DNS gone for a walk..
Mid morning i started getting people reporting that they couldn't logon, they where getting user profile service could not be found. We've had this a couple of times and a restart of the servers clears it.
Only this time upon rebooting i have errors all over the place. AD is error'd as DNS isn't working. DNS is error'd as AD isn't working.
Trying to load the DNS console i get a message asking where the DNS server is located. When i choose the local machine i'm told that Access is denied.
Please... someone out there must have an idea....
I ran dcdiag and the file is attached it doesn't appear to tell me anything i didn't know.
I'd take a guess at DNS scavenging removing the DC record. <I'm almost certainly wrong.
How many DCs?
How are their IP addresses configured?
What other errors are in your event logs? Post them verbatim (redact sensitive info)!
Check that there is one IP per DC, that it is static and the first DNS server entry points to itself and the second to the another DC (if one exisits)
How are you able to get out to the internet if your DNS is borken?
2 DC's the other appears to have dns running, although is complaining it cannot find the other.
Both DC's have static IP's and both DC's have DNS pointed to themselves and then the other.
I have a direct link to our router so luckily i can still get online!
A part of me thinks if i dcpromo the faulty DC and then re-add it it might suddenly work, although what that could break is beyond me.
AD has lots of errors about the Global Catalog being unable to communicate with, this sounds worrying.
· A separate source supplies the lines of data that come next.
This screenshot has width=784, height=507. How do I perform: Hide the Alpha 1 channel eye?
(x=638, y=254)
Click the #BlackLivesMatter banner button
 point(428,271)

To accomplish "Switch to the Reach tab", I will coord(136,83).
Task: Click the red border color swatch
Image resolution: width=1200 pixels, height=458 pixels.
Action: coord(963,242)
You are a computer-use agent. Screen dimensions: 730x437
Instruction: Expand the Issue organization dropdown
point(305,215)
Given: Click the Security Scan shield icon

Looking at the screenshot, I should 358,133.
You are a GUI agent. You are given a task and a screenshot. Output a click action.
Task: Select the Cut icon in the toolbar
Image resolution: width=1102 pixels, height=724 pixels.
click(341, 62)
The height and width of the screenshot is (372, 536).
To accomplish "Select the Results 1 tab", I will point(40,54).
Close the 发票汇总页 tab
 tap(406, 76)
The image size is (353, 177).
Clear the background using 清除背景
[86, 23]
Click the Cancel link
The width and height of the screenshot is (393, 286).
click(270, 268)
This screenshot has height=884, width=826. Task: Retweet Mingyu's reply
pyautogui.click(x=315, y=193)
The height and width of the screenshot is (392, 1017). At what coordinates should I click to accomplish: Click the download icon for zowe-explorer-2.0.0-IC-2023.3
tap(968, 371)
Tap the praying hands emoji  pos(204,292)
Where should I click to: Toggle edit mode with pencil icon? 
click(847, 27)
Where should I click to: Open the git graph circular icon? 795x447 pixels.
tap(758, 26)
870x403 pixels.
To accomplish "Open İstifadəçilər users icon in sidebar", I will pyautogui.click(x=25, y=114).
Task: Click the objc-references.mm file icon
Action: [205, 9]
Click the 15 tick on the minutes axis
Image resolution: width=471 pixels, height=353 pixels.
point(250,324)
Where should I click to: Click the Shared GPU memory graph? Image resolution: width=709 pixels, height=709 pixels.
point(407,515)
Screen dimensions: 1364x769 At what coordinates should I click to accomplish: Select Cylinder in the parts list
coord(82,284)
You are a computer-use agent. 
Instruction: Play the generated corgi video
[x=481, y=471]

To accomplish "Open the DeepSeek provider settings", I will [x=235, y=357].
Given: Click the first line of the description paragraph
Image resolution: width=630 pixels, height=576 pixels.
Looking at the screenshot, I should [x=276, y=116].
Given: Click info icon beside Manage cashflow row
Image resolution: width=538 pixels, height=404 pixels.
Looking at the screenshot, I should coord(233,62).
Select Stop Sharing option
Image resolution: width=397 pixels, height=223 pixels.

It is almost the end of the school day. If it is still playing up, and it needs to be working at some point tomorrow morning, it is probably worth getting authorisation to drop £200 on a call to Microsoft Support (assuming you don't have a fully activated technet subscription to hand). You don't need to make the call, just get permission to do so (you will need a credit card, which they won't bill if you give them a Purchase Order and invoice address).
Last time we saw something like this it was a misconfigured gateway address on one of the DCs.
Can they ping each other?
Which server is FSMO role holder?
Are they both Global Catalogs?
When did replication last occur successfully?
What happens if you change the faulty DC's IP settings so that it uses the other DC as its primary DNS server? (best to reboot the faulty DC after making that change)
Document every single thing you change, just in case you do need to call MS.
If things come back to life after the reboot I'm going to stick with the scavenging prediction:
Check the DHCP server Dynamic DNS Settings, check the DNS server and zone scavenging setting. Read up about DNS/DHCP interaction.
If they don't comeback after a reboot, try restarting the netlogon service on the offending DC.
I'm going AFK in a few minutes for the rest of the day. Post your findings and hopefully a better SA than I will pick them up! But don't forget about the MS PSS option.
They can ping each other.
The one that isn't working is the FSMO role holder, although it is claiming it is not valid.
It appears as the faulty one was the global and replication appears to have occured today.
Do try the IP settings (DNS) service changes I suggested.
Waiting for it to come back up at the moment.....
With the DNS changed to the 2nd DC i can logon as an admin now. standard users are told that the profile service is not running and will not allow them to logon. Not sure if this is a step forward or not.
What does DCDiag report now? From both DCs.
How about if you shutdown the 'good' DC?
If all ok, bring it back up. You should now restart all servers sequentially, to ensure kerberos and GPO processing is happy.
Once your servers are all back up, reboot the workstations and they will then allow users to log on successfully.
Moving forward: Use Active Directory Best Practice Analyser to check things out.
Look into the DNS scavenging thing.
Resolve remaining errors and warnings in the event log.
If the faulty DC was your only GC server, demoting it would be a bad idea!
Thought i'd give everyone an update. We ended up calling in support from Microsoft, 4 1/2 hours later all was working again. The secure channel between the 2 DC's had failed to authorise.
Once this was resolved everything else started working. Thanks for all the suggestions although it didn't get me anywhere it did prevent the engineer doing a lot of it.